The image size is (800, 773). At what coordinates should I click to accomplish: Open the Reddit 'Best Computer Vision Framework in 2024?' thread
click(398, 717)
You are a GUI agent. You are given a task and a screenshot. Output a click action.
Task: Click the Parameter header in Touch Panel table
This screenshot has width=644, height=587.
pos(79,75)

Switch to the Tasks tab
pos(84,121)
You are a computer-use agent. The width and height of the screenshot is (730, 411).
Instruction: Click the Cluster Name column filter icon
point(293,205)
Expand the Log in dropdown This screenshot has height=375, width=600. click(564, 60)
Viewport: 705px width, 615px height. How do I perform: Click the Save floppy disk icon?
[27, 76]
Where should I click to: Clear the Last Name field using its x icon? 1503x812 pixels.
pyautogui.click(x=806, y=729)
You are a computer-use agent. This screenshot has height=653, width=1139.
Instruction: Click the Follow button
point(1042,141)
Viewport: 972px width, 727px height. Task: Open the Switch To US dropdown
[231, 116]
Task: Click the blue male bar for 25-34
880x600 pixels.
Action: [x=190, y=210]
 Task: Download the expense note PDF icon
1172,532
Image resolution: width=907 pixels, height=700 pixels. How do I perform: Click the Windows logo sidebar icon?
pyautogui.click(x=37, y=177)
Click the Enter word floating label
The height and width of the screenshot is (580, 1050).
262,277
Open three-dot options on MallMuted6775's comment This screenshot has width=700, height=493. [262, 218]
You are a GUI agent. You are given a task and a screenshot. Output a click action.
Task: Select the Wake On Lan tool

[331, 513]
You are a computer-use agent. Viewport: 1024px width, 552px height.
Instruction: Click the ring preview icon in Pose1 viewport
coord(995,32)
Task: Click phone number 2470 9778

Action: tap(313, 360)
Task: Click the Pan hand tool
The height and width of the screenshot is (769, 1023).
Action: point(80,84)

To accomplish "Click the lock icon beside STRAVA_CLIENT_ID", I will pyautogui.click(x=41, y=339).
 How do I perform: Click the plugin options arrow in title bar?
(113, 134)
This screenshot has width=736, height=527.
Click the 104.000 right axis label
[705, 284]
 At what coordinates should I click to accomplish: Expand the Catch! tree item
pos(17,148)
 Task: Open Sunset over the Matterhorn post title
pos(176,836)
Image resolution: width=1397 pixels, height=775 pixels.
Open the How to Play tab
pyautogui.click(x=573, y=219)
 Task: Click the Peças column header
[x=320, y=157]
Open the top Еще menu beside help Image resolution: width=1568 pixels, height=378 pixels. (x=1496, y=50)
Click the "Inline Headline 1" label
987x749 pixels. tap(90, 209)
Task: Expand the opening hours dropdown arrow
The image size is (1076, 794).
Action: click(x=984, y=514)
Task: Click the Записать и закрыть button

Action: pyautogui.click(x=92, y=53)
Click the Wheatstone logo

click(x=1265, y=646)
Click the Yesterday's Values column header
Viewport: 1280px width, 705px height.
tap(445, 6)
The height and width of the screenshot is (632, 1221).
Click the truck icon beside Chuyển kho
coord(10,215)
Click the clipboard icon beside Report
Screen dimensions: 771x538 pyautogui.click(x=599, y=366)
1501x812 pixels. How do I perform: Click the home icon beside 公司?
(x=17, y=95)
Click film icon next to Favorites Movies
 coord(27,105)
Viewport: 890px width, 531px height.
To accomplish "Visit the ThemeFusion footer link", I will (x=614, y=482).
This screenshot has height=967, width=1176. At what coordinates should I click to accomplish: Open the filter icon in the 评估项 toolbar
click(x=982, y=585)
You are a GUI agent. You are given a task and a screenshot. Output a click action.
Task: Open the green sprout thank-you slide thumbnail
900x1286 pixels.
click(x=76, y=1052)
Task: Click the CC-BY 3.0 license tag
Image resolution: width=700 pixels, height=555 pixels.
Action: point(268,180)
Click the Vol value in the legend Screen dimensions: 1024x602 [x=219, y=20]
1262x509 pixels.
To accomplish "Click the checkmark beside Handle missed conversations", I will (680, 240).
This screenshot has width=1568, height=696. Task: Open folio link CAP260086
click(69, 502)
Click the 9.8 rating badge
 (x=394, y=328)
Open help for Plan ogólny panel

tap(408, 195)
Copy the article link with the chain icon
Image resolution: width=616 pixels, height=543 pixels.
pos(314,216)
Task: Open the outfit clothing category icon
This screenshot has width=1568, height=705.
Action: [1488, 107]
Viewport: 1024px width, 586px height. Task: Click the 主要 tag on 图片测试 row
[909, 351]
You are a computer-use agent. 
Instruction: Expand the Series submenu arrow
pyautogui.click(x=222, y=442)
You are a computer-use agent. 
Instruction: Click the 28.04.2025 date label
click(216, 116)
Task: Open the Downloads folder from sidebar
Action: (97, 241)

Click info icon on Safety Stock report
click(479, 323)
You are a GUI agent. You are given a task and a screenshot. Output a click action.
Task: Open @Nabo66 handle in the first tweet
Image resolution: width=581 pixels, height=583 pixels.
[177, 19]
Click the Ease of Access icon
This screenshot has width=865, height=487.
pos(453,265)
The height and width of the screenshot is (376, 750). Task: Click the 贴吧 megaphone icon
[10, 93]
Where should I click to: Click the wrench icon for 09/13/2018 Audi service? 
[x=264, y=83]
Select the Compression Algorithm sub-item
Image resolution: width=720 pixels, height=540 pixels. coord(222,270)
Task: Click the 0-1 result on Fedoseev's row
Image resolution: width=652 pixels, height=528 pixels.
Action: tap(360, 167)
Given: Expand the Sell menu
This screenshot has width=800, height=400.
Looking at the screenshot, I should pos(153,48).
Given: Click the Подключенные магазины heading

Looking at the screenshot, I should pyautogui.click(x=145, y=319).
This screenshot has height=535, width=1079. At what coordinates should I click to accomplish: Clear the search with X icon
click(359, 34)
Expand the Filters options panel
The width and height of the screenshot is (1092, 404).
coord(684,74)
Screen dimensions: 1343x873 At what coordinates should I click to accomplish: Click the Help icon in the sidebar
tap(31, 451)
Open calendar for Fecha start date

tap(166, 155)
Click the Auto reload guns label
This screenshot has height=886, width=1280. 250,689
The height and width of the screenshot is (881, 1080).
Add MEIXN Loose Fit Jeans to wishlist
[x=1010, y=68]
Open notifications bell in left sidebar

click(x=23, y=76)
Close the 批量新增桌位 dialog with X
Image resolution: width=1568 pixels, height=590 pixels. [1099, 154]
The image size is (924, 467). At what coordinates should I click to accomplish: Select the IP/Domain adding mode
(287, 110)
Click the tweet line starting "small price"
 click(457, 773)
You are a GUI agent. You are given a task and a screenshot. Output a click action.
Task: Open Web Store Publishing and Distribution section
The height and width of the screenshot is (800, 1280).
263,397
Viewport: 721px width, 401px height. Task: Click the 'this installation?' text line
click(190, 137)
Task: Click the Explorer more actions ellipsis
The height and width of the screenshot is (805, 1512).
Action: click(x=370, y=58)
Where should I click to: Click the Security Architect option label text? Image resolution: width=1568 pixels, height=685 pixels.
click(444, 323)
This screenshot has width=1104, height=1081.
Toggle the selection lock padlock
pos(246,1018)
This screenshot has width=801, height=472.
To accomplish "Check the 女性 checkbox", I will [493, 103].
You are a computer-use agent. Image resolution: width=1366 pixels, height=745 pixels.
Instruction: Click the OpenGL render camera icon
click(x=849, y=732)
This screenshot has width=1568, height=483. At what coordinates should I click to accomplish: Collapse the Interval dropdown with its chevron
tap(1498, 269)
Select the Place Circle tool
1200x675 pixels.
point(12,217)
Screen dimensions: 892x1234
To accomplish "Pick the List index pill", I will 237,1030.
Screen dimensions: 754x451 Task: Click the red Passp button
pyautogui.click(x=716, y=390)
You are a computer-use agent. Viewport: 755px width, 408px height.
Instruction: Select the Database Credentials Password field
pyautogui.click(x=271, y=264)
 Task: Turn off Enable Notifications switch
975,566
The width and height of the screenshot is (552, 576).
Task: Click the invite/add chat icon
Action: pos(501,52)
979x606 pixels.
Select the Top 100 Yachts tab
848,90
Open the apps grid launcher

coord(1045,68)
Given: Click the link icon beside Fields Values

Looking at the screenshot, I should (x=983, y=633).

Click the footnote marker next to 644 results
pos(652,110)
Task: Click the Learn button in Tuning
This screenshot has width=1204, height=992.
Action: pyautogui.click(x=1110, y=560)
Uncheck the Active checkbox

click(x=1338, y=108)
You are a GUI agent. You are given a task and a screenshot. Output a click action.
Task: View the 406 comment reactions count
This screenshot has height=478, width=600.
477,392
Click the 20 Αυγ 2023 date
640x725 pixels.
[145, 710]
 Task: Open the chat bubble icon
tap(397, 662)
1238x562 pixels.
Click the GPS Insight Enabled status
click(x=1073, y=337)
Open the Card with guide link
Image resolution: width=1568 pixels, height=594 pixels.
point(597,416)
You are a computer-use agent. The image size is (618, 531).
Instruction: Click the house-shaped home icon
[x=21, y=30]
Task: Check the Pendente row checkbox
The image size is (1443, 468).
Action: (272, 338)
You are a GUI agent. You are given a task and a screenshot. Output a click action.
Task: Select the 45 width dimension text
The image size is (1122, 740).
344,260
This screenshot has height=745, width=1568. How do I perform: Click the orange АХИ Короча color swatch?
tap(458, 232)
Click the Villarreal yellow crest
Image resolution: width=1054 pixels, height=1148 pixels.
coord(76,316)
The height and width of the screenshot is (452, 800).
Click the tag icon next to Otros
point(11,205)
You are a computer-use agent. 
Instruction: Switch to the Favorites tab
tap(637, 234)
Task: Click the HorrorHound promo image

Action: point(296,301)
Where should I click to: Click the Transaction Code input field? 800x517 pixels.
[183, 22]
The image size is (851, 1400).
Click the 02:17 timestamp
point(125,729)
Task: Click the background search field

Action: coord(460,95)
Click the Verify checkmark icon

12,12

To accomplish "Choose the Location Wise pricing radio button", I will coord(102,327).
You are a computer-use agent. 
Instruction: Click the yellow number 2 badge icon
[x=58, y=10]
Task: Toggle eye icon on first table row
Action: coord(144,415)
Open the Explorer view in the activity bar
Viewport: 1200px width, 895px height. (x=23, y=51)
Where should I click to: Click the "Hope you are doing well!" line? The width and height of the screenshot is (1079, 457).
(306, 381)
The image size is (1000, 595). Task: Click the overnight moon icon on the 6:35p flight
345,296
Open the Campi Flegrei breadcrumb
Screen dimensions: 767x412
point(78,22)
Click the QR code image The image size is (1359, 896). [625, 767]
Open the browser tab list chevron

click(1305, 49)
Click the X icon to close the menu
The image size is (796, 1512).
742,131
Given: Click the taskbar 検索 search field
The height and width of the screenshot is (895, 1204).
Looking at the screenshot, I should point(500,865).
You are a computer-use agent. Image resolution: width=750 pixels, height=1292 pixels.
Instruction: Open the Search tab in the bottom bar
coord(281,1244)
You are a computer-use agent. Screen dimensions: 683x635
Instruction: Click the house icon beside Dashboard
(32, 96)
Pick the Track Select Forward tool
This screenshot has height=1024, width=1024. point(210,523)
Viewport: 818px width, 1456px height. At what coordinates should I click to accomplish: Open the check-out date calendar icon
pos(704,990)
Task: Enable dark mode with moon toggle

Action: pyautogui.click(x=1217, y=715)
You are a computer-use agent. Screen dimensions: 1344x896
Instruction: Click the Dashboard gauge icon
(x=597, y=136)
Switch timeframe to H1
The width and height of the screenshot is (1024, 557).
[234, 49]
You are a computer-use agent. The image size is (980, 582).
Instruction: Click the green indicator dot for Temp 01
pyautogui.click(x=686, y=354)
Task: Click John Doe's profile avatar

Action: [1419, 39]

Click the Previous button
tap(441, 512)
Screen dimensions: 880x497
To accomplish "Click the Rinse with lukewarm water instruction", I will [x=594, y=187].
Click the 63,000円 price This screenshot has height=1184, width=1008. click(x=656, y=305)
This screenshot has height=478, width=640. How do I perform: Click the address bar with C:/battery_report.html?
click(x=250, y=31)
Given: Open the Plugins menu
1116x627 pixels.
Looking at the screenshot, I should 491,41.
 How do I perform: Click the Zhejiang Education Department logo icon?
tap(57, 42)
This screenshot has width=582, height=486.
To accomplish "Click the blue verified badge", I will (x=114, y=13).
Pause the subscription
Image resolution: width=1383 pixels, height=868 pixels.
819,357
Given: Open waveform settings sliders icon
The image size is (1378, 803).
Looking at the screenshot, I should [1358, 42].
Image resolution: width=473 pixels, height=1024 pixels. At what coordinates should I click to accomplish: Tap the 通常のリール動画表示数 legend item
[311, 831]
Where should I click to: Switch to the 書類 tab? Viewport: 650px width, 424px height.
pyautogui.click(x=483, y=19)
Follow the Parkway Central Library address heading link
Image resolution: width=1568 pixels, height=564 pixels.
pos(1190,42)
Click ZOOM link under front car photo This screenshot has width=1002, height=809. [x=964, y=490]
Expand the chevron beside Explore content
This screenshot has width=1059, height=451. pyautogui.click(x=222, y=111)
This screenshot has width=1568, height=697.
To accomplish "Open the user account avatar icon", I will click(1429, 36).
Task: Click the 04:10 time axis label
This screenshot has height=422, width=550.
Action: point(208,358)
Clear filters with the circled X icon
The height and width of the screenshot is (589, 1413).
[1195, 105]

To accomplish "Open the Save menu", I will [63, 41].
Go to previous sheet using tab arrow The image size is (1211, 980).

**Try it:**
Print the lines above from the one with "1116x627 pixels." through the one with "Given: Open waveform settings sliders icon", both included, exactly as written and nothing more.

**Output for this exercise:**
1116x627 pixels.
Looking at the screenshot, I should 491,41.
 How do I perform: Click the Zhejiang Education Department logo icon?
tap(57, 42)
This screenshot has width=582, height=486.
To accomplish "Click the blue verified badge", I will (x=114, y=13).
Pause the subscription
Image resolution: width=1383 pixels, height=868 pixels.
819,357
Given: Open waveform settings sliders icon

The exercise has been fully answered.